How Colleges Can Help Educate the 40-Million-Plus Newly Unemployed
Roughly one out of every four American workers are now unemployed, after jobless claims rose to more than 40 million this week. Typically, that results in a rush of people looking to higher education for new skills and credentials. But with such a sudden shift in the employment landscape, how can colleges best respond?
That was the big question driving an online discussion this week as part of our monthly EdSurge Live series.
Helping explore the topic were:
• Ajita Menon, the president and CEO of California’s online-only community college, Calbright College. Ajita previously served in the Obama Administration as Special Assistant to the President for Higher Education Policy at the White House Domestic Policy Council, where she led efforts to expand college opportunity, affordability, innovation and completion.
• Lexi Barrett, associate vice president for policy at the nonprofit Jobs for the Future.
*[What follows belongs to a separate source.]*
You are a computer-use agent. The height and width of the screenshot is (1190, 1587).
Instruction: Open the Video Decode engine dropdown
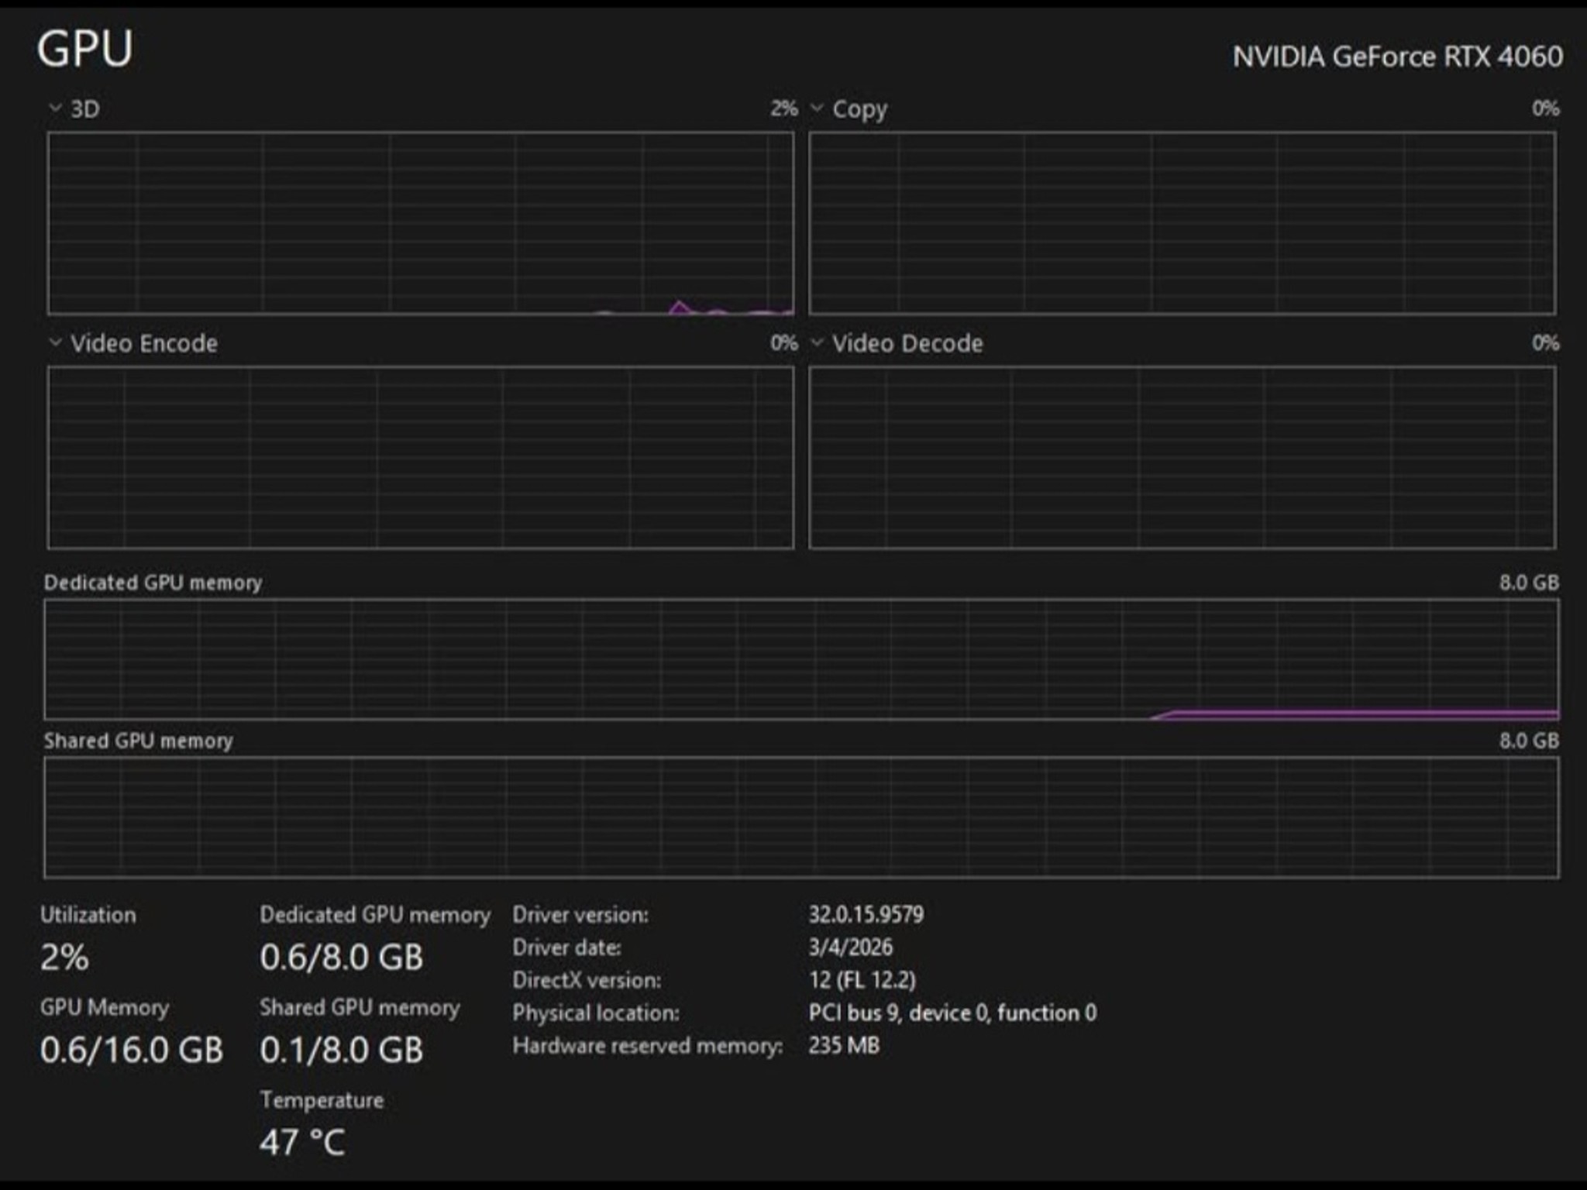tap(817, 342)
Before joining JFF, Lexi spent nearly a decade in public service at the federal level, including working on Capitol Hill for six years, and serving as a policy advisor to the Office of Elementary and Secondary Education at the U.S. Department of Education.
Listen to the conversation below, or read highlights below.
A need for speed in learning
Experts at conferences have been talking for years about “the future of work”—how automation and other forces will reshape the job market, and how colleges need to create new kinds of offerings that are more flexible. Barrett said that with COVID-19, “it’s kind of like the future of work just dropped down on top of us all of a sudden.”
Colleges should realize that many learners will be looking to colleges to help them accelerate their learning, she added. That includes serving new high school graduates grappling with “learning loss” from the last weeks of disrupted schooling, and also helping “new adults coming into higher education who have been out of college for a long time.”
Menon said that California’s new online college was designed to help working adults find “skills-based pathways that are aligned to industry standards,” and to help connect them with the labor market.
Doing that well, she said, requires colleges to think more holistically about all the services they offer. “It’s not just, ‘I pick up my tray and I go here and I meet with my advisor,’ then, ‘I pick up my tray and I go to an online lecture.’ There has to be much more integration between traditionally siloed parts of the college.”
An evolving ecosystem
Menon argued it’s important that public universities work to serve learners “facing the greatest economic dislocation,” because otherwise predatory for-profit players will try to capitalize on their needs at a time of little regulation, in ways that don’t always deliver good results.
But Barrett said that these days students have plenty of new educational options that are high quality, including low-cost microcredentials from MOOC providers like Coursera, edX and Udacity.
“It would be a missed opportunity for some of the brick-and-mortar institutions—like regional publics and community colleges—to just treat this time as a stop gap. To just look at it as, we just need to move things online and then we’ll get back to the way things used to be in a couple of months. Because that wasn’t working for so many of those students.”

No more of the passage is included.